» **Data supplied**:
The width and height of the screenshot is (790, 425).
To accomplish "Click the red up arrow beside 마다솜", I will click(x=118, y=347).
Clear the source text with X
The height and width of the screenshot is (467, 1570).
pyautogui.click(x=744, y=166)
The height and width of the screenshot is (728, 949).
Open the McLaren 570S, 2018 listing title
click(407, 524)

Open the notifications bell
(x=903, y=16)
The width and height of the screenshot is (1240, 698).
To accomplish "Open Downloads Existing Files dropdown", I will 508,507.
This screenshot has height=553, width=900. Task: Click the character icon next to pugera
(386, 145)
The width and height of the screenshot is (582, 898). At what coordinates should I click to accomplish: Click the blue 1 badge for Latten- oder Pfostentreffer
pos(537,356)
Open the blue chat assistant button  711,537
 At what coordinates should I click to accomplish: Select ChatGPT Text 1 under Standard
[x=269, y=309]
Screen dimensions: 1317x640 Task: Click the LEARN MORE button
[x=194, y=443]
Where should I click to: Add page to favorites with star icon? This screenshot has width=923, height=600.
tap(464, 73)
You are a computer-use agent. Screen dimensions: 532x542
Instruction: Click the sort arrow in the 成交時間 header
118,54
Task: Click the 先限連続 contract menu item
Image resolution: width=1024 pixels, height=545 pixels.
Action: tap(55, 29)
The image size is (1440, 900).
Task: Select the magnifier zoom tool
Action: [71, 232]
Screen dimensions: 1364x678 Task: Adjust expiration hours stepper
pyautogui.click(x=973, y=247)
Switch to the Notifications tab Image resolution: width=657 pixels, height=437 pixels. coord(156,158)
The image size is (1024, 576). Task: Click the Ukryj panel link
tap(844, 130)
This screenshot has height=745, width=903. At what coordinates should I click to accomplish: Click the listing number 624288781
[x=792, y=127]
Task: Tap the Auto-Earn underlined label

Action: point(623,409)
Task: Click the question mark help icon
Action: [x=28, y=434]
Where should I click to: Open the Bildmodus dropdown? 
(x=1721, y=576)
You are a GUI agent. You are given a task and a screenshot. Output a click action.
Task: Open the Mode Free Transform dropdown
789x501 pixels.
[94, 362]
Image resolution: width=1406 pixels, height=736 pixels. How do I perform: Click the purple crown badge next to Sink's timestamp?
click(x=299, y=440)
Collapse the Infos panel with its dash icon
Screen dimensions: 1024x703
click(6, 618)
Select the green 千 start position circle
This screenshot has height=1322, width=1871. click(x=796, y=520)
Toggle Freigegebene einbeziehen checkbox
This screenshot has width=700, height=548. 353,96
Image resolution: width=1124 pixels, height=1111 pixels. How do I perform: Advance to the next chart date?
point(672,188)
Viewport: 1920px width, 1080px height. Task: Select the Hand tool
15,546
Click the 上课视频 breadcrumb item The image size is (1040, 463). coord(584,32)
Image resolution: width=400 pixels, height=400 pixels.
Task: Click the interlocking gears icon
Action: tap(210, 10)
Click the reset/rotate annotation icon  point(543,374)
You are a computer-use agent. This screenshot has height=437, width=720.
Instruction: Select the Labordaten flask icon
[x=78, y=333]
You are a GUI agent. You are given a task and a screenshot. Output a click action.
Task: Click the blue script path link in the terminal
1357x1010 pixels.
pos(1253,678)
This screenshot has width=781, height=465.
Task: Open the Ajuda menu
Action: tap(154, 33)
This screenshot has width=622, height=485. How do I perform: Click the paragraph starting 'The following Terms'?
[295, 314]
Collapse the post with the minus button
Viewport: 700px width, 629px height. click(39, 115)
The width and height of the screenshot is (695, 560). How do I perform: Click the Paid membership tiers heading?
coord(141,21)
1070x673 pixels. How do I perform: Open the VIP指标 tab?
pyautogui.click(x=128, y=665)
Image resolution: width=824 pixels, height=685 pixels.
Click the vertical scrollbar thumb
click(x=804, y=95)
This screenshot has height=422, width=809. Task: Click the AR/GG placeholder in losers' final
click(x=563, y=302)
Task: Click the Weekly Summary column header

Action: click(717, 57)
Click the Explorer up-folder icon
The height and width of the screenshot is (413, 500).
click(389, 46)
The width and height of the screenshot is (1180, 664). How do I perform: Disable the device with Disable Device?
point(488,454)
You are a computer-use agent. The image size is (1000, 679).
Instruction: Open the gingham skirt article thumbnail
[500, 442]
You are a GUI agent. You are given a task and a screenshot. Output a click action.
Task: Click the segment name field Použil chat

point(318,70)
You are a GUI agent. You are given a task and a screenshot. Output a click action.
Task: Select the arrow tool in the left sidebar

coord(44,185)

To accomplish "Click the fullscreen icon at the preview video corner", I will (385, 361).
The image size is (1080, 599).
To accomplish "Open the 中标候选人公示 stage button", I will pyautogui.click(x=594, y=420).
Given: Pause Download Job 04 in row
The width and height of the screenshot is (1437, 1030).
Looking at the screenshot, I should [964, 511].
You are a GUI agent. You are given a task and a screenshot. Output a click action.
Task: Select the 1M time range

» **Your task**:
Without any alteration, repeat each entry shown above.

» **Answer space**:
The width and height of the screenshot is (790, 425).
To accomplish "Click the red up arrow beside 마다솜", I will click(x=118, y=347).
Clear the source text with X
The height and width of the screenshot is (467, 1570).
pyautogui.click(x=744, y=166)
The height and width of the screenshot is (728, 949).
Open the McLaren 570S, 2018 listing title
click(407, 524)

Open the notifications bell
(x=903, y=16)
The width and height of the screenshot is (1240, 698).
To accomplish "Open Downloads Existing Files dropdown", I will 508,507.
This screenshot has height=553, width=900. Task: Click the character icon next to pugera
(386, 145)
The width and height of the screenshot is (582, 898). At what coordinates should I click to accomplish: Click the blue 1 badge for Latten- oder Pfostentreffer
pos(537,356)
Open the blue chat assistant button  711,537
 At what coordinates should I click to accomplish: Select ChatGPT Text 1 under Standard
[x=269, y=309]
Screen dimensions: 1317x640 Task: Click the LEARN MORE button
[x=194, y=443]
Where should I click to: Add page to favorites with star icon? This screenshot has width=923, height=600.
tap(464, 73)
You are a computer-use agent. Screen dimensions: 532x542
Instruction: Click the sort arrow in the 成交時間 header
118,54
Task: Click the 先限連続 contract menu item
Image resolution: width=1024 pixels, height=545 pixels.
Action: tap(55, 29)
The image size is (1440, 900).
Task: Select the magnifier zoom tool
Action: [71, 232]
Screen dimensions: 1364x678 Task: Adjust expiration hours stepper
pyautogui.click(x=973, y=247)
Switch to the Notifications tab Image resolution: width=657 pixels, height=437 pixels. coord(156,158)
The image size is (1024, 576). Task: Click the Ukryj panel link
tap(844, 130)
This screenshot has height=745, width=903. At what coordinates should I click to accomplish: Click the listing number 624288781
[x=792, y=127]
Task: Tap the Auto-Earn underlined label

Action: point(623,409)
Task: Click the question mark help icon
Action: [x=28, y=434]
Where should I click to: Open the Bildmodus dropdown? 
(x=1721, y=576)
You are a GUI agent. You are given a task and a screenshot. Output a click action.
Task: Open the Mode Free Transform dropdown
789x501 pixels.
[94, 362]
Image resolution: width=1406 pixels, height=736 pixels. How do I perform: Click the purple crown badge next to Sink's timestamp?
click(x=299, y=440)
Collapse the Infos panel with its dash icon
Screen dimensions: 1024x703
click(6, 618)
Select the green 千 start position circle
This screenshot has height=1322, width=1871. click(x=796, y=520)
Toggle Freigegebene einbeziehen checkbox
This screenshot has width=700, height=548. 353,96
Image resolution: width=1124 pixels, height=1111 pixels. How do I perform: Advance to the next chart date?
point(672,188)
Viewport: 1920px width, 1080px height. Task: Select the Hand tool
15,546
Click the 上课视频 breadcrumb item The image size is (1040, 463). coord(584,32)
Image resolution: width=400 pixels, height=400 pixels.
Task: Click the interlocking gears icon
Action: tap(210, 10)
Click the reset/rotate annotation icon  point(543,374)
You are a computer-use agent. This screenshot has height=437, width=720.
Instruction: Select the Labordaten flask icon
[x=78, y=333]
You are a GUI agent. You are given a task and a screenshot. Output a click action.
Task: Click the blue script path link in the terminal
1357x1010 pixels.
pos(1253,678)
This screenshot has width=781, height=465.
Task: Open the Ajuda menu
Action: tap(154, 33)
This screenshot has width=622, height=485. How do I perform: Click the paragraph starting 'The following Terms'?
[295, 314]
Collapse the post with the minus button
Viewport: 700px width, 629px height. click(39, 115)
The width and height of the screenshot is (695, 560). How do I perform: Click the Paid membership tiers heading?
coord(141,21)
1070x673 pixels. How do I perform: Open the VIP指标 tab?
pyautogui.click(x=128, y=665)
Image resolution: width=824 pixels, height=685 pixels.
Click the vertical scrollbar thumb
click(x=804, y=95)
This screenshot has height=422, width=809. Task: Click the AR/GG placeholder in losers' final
click(x=563, y=302)
Task: Click the Weekly Summary column header

Action: click(717, 57)
Click the Explorer up-folder icon
The height and width of the screenshot is (413, 500).
click(389, 46)
The width and height of the screenshot is (1180, 664). How do I perform: Disable the device with Disable Device?
point(488,454)
You are a computer-use agent. The image size is (1000, 679).
Instruction: Open the gingham skirt article thumbnail
[500, 442]
You are a GUI agent. You are given a task and a screenshot. Output a click action.
Task: Click the segment name field Použil chat

point(318,70)
You are a GUI agent. You are given a task and a screenshot. Output a click action.
Task: Select the arrow tool in the left sidebar

coord(44,185)

To accomplish "Click the fullscreen icon at the preview video corner", I will (385, 361).
The image size is (1080, 599).
To accomplish "Open the 中标候选人公示 stage button", I will pyautogui.click(x=594, y=420).
Given: Pause Download Job 04 in row
The width and height of the screenshot is (1437, 1030).
Looking at the screenshot, I should [964, 511].
You are a GUI agent. You are given a task and a screenshot. Output a click action.
Task: Select the 1M time range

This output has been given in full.